**WORK ORDER**
The answer must consist of every line in the data below that holds the word "give".

Stored dataset items:
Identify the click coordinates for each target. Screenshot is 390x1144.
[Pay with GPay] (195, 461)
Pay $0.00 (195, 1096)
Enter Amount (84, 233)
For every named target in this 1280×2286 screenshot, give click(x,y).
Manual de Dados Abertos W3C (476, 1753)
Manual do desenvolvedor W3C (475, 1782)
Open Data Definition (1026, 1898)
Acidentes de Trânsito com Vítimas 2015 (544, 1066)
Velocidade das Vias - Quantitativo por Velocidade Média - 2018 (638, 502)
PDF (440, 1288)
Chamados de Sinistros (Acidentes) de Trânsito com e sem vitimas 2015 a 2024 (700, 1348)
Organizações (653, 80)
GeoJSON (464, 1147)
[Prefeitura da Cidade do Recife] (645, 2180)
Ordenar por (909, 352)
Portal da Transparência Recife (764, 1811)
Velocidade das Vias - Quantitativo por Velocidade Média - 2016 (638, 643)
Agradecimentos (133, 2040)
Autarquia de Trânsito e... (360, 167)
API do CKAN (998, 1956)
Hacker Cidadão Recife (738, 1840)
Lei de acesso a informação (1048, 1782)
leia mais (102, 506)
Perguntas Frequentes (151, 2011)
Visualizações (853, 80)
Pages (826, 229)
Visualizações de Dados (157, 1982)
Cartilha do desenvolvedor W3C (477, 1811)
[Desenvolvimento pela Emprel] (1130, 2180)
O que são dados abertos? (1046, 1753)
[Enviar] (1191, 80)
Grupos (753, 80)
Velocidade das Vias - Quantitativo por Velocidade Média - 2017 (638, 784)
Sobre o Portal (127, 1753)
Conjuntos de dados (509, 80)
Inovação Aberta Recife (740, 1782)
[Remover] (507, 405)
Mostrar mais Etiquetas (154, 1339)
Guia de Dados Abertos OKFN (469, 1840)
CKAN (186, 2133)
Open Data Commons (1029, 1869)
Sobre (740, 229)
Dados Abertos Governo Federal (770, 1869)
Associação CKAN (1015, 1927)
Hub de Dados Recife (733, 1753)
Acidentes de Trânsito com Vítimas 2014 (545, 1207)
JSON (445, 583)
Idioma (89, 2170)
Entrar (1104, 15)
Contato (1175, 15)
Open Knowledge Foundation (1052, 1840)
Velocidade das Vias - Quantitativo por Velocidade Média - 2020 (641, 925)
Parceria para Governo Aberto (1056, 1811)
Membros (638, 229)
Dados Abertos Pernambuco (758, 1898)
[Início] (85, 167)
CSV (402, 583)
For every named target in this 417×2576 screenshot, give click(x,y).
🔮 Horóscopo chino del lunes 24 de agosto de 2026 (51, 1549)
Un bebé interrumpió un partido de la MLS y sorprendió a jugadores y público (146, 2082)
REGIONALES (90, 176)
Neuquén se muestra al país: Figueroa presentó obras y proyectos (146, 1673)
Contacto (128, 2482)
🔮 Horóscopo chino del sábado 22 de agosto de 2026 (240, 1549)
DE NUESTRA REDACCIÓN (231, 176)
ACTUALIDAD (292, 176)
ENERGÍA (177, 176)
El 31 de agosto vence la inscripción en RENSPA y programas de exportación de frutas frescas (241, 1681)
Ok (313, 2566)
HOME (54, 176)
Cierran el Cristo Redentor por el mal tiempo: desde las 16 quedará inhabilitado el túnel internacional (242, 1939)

**YOUR RESPONSE**
For every named target in this 1280×2286 screenshot, give click(x,y).
For every named target in this 417×2576 screenshot, give click(x,y).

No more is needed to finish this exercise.